ひょいとロッカーの陰から顔を出した八代淘子は、ベンチに座る士を見て言葉を失う。
「あなた……! なんで……」
「八代、これは……」
もっともらしい言い訳を必死に考えるショウイチの横で、士はうろたえた様子もなくひょいと立ち上がった。
「あんたに会いに来たんだ、八代刑事」
「え?」
「ええ?」
淘子とショウイチの声が重なる。
士は飄々とした顔でコートのポケットに手を突っ込み、淘子へ歩み寄った。長身をかがめて、淘子の顔に長い指を伸ばす。
「なによ」
彼女は反射的に身を引き、士はきまり悪そうに口をとがらせた。そして、行き場を失った指で自分の鼻を掻いた。
「……この前は、顔を殴って悪かった。すまん」
「え……」
いつ、士が淘子の顔を殴ったのか。
ショウイチが尋ねようとした淘子も、心当たりがないようで困惑の表情を浮かべている。
士は微笑みながら、淘子の横を通りすぎた。
「別の世界のあんたには、言えなかったから」
謎めいた言葉を残して、長身の青年はロッカーの向こう側へと足早に消えていく。
「ちょっと、待って……」
淘子が士のあとを追ったが、ショウイチは動かなかった。

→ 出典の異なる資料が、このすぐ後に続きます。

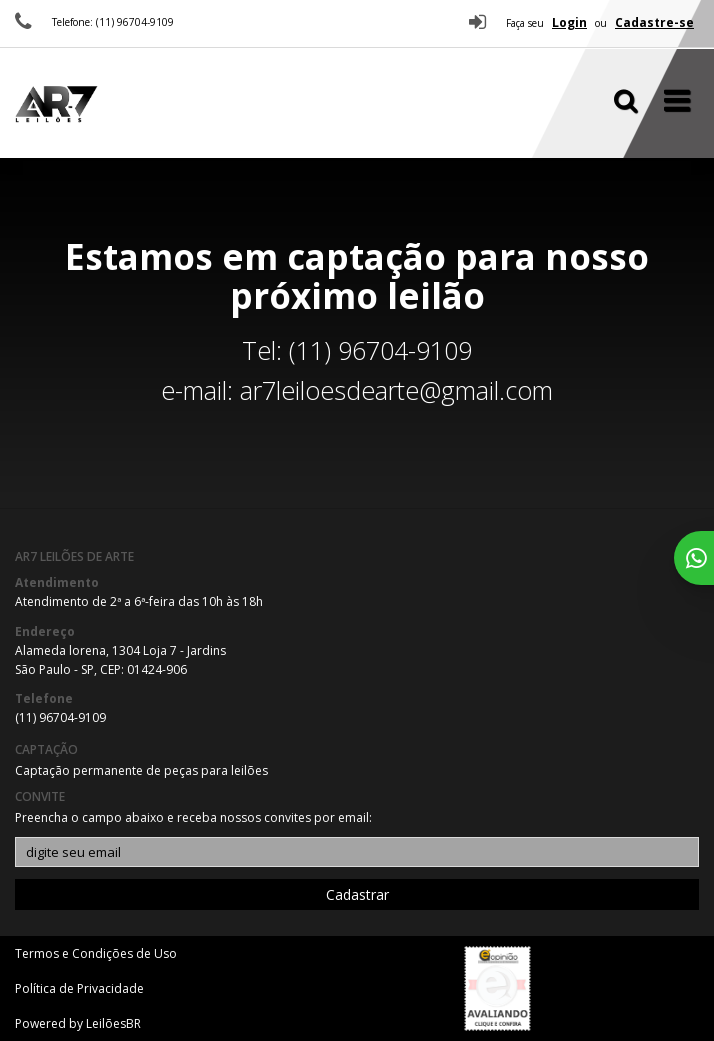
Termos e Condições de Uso (96, 953)
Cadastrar (357, 894)
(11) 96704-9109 (60, 717)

彼女がロッカーの向こうで息をのみ、呆然と呟くより先に、どうなるかわかっていたから。
「いない……」
門矢士は来たときと同じように消えた。
あきらめきれない淘子がロッカールームを隅々まで探しまわり、やがてため息混じりにショウイチのところへもどってくる。
「彼……なにをしにきたの?」
「さ、さあ……」
後ろめたいことは山ほどあったから、つい彼女から目をそらしてしまう。冷静に考えれば懲戒処分ものだ。廊下の防犯カメラに士の姿が映っていないといいが……
そういえば、とカメラから連想する。彼はトレードマークの二眼レフを提げていなかった。祈るようにうつむき、自分を拒む世界となんとかつながろうとする、あのカメラを。

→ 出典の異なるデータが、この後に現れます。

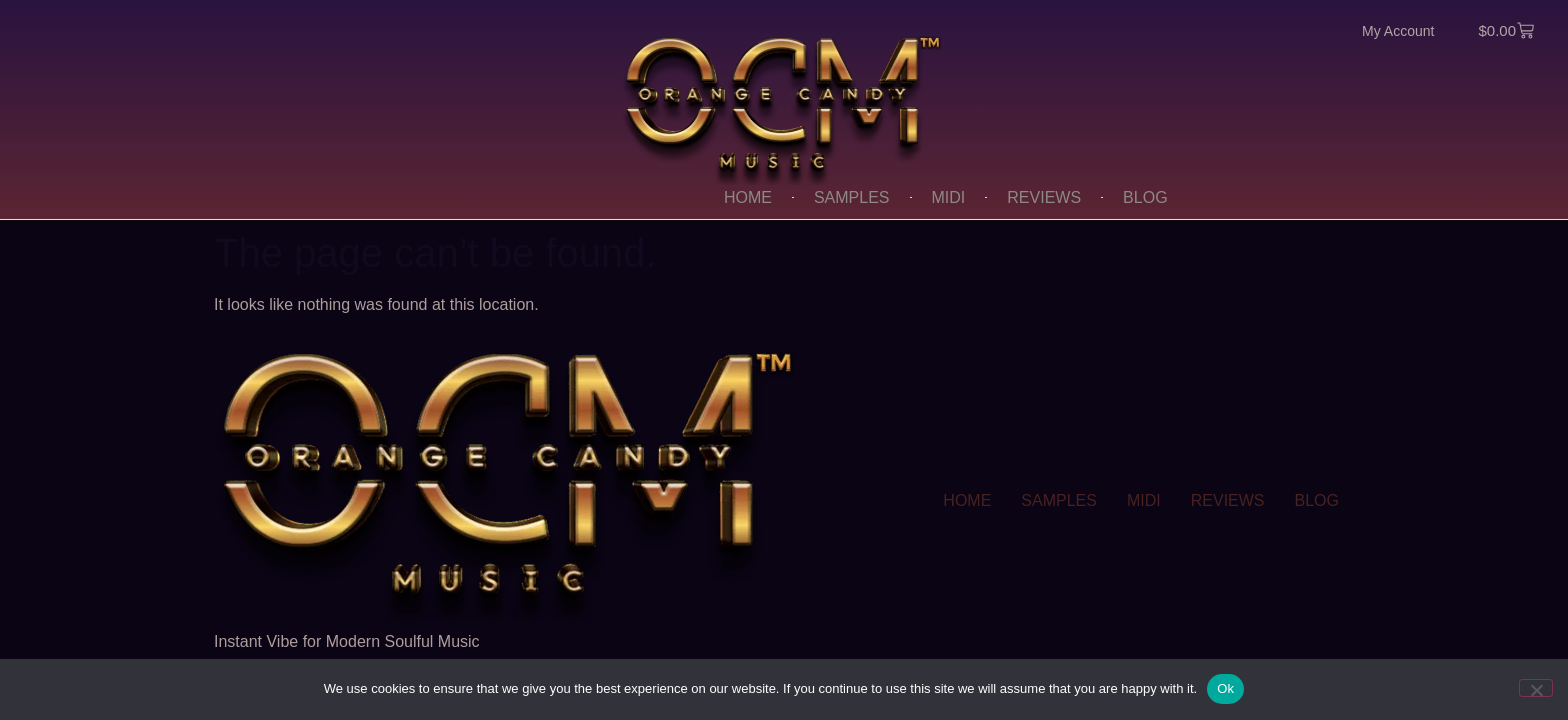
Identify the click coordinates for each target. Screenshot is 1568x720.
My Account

士は世界と向き合う手段を失ってしまったのだ。今の彼が世界に干渉するためには、あのカードで戦うしかないのだろう。
彼はいつでもやってくると思っていた。
だが、もう二度と会えないのかもしれない。あの焦燥は、彼自身の予感だったのか。
「……たぶん、ほんとうに会いに来ただけなんだ」
ショウイチは独り言のように呟き、彼が数々の痕を残していった胸元をつかんでいた。